> **Entries provided**
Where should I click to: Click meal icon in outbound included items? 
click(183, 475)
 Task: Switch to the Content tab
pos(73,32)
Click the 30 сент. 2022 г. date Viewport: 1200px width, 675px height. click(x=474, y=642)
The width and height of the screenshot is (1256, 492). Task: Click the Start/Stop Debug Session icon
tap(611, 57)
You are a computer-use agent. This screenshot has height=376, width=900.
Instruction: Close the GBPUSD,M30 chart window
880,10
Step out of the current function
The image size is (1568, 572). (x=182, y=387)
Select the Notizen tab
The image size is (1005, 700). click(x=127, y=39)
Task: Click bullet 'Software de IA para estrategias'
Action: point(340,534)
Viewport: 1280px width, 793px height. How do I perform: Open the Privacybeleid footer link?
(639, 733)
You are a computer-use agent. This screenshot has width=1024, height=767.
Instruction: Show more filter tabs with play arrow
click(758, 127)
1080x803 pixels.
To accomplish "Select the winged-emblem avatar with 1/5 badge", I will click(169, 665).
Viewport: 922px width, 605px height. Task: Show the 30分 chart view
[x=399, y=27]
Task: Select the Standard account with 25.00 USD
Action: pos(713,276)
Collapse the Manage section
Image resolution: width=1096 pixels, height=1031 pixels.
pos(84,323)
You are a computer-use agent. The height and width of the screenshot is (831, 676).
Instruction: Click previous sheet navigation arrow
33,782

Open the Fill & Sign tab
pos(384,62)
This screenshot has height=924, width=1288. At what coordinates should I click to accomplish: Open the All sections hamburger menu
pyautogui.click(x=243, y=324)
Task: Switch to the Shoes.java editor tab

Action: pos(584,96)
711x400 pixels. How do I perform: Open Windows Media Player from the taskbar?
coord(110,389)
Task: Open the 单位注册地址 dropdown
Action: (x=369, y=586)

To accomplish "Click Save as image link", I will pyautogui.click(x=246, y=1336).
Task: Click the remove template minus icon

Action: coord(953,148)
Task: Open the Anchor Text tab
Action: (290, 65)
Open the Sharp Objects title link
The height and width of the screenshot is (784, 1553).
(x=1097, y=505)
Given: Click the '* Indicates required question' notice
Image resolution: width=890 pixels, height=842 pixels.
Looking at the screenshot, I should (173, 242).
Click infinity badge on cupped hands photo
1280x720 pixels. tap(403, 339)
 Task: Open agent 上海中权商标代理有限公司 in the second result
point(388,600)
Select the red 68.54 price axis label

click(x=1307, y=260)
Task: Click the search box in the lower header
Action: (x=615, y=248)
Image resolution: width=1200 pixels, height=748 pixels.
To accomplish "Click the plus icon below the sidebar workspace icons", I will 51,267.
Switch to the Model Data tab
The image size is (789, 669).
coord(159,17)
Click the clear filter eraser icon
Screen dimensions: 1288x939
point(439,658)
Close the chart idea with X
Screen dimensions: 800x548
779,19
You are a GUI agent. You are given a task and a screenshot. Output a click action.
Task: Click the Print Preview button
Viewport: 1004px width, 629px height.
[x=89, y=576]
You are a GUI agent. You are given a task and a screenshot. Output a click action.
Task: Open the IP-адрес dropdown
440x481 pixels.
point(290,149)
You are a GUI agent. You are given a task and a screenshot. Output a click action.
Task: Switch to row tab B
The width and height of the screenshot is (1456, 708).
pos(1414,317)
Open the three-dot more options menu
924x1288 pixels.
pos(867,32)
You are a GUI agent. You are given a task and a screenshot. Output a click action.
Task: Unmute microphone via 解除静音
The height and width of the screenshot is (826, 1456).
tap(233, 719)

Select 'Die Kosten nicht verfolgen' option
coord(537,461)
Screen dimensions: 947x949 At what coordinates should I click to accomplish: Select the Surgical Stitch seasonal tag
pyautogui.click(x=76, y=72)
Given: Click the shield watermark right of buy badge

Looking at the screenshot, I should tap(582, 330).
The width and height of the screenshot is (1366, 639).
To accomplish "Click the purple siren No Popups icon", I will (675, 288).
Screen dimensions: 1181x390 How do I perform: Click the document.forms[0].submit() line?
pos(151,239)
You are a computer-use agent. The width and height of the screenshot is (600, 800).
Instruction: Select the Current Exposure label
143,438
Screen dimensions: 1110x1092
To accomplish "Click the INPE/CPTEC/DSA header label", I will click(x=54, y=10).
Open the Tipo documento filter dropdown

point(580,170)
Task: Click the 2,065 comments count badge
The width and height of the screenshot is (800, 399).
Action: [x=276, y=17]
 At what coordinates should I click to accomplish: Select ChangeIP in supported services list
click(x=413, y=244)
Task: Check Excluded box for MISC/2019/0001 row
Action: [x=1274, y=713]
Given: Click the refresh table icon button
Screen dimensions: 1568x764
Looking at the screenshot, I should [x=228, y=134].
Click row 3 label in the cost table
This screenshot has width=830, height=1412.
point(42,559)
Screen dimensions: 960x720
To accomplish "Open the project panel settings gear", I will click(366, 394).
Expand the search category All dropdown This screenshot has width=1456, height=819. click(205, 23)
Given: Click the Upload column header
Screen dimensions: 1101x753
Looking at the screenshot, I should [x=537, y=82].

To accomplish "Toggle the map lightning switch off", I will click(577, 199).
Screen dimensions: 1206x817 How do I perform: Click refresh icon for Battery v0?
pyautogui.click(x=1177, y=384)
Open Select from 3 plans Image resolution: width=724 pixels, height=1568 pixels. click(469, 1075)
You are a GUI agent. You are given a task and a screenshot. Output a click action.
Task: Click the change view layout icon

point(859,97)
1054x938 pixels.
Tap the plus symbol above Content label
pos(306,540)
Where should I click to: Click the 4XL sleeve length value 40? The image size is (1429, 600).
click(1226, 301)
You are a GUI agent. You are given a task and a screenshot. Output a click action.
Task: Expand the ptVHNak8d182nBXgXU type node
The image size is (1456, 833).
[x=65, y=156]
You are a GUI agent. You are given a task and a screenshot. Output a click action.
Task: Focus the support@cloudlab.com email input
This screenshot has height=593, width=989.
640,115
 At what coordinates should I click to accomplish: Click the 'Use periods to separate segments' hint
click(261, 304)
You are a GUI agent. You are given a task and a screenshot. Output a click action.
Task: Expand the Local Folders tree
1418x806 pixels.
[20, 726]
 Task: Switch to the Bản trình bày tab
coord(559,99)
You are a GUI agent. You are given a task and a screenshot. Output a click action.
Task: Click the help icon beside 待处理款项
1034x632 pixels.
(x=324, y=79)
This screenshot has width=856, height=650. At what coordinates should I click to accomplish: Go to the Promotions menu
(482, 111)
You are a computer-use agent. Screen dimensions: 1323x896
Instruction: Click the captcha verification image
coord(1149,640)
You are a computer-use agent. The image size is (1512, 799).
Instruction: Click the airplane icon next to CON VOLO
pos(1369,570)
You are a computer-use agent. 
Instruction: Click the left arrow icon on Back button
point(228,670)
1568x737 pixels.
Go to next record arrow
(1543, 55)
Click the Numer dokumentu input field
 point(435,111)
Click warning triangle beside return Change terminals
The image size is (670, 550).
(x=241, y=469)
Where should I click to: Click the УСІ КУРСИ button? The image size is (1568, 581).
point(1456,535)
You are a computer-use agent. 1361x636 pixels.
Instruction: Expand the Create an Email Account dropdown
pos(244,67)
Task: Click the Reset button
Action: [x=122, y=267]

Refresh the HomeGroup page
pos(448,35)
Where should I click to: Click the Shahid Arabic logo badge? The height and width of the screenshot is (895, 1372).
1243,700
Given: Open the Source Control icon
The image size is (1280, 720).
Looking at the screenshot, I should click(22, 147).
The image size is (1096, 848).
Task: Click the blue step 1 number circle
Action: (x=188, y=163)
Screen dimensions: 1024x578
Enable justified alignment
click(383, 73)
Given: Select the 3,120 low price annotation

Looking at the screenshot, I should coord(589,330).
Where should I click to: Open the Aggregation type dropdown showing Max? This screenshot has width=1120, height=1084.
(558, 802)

> **Work order**
Search the entries for the string "beside" and collect each line that has it.

> **Task solution**
Task: Click the help icon beside 待处理款项
Click warning triangle beside return Change terminals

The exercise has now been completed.